April 14 (Bloomberg) -- Brazilian President Dilma Rousseff denied her government was undertaking protectionist policies and called on the developed world to boost investment, rather than relying on monetary stimulus to fuel demand.
Europe’s monetary policy in response to its sovereign debt crisis is flooding emerging markets with money, overvaluing their exchange rates and threatening local industry, Rousseff said in a speech in Cartagena, Colombia today.
“It’s clear that we have to take measures to defend ourselves,” Rousseff said. “I said defend, not protect. To defend is different, defend means to perceive that we cannot leave our manufacturing sector be cannibalized.”
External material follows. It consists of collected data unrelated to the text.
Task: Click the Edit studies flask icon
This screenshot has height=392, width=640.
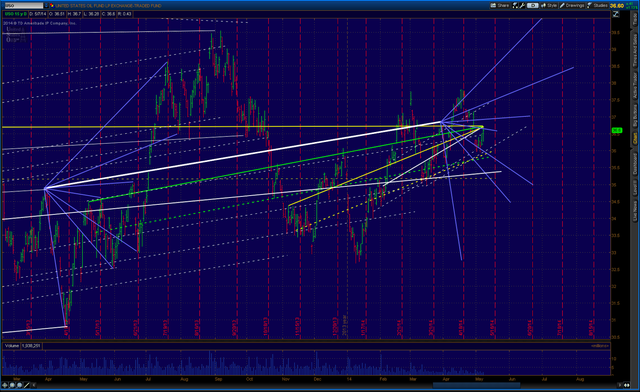Action: pos(515,5)
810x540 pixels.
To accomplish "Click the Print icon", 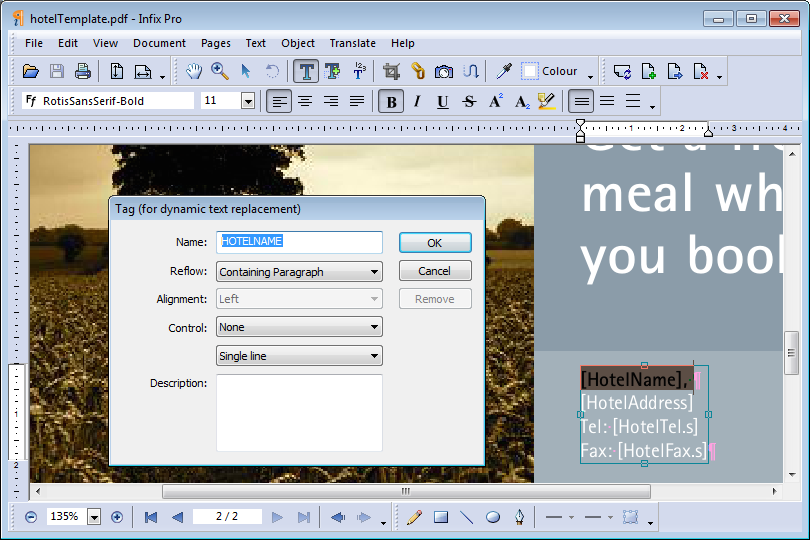I will [x=83, y=71].
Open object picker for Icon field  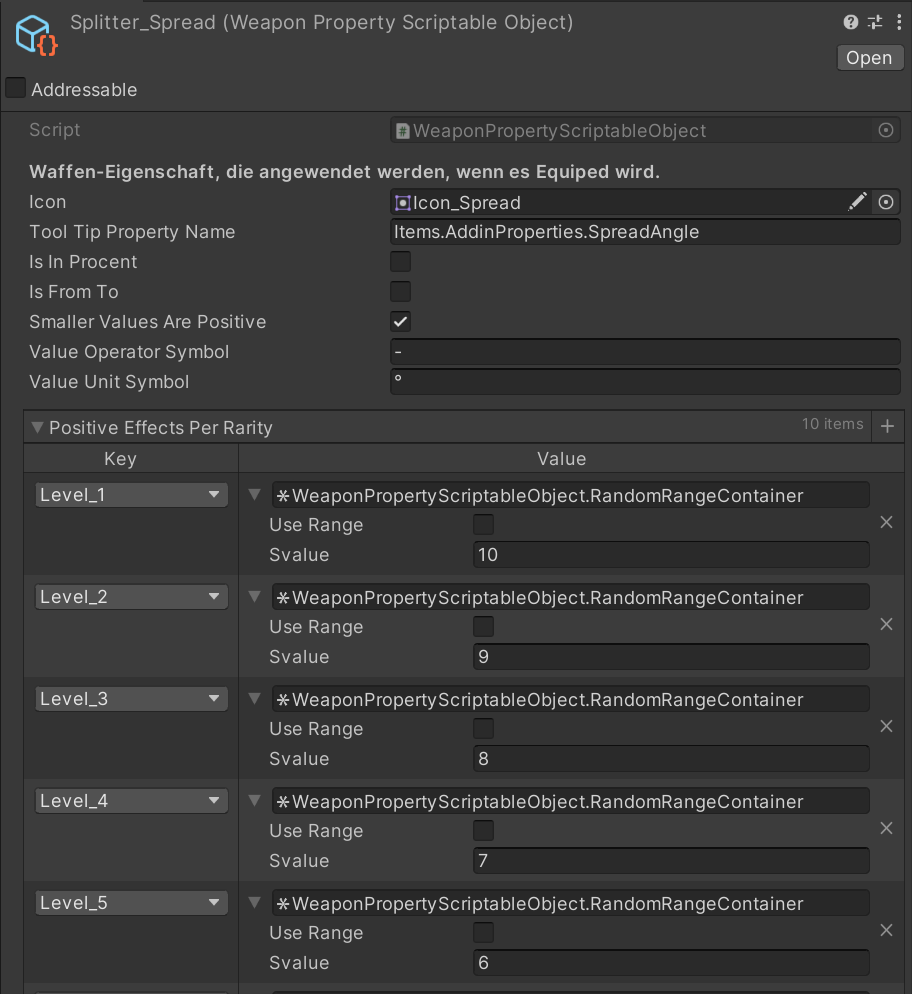[x=886, y=202]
Since August, Brazilian central bank president Alexandre Tombini has reduced the benchmark Selic rate five times as the priority to revive economic growth outweighed concern inflation would remain above target. Rousseff has also increased import tariffs and three weeks ago ordered tax cuts and other stimulus measures worth about 65 billion reais ($35.4 billion), as she seeks to protect domestic manufacturers from what she called “predatory” competition from rich nations.
Euro zone monetary expansion is “provoking a real monetary tsunami,” Rousseff said today. “This is affecting us by causing our currencies to appreciate, an obstacle for the trade in goods and services and transforms our economies in easy prey for deindustrialization.”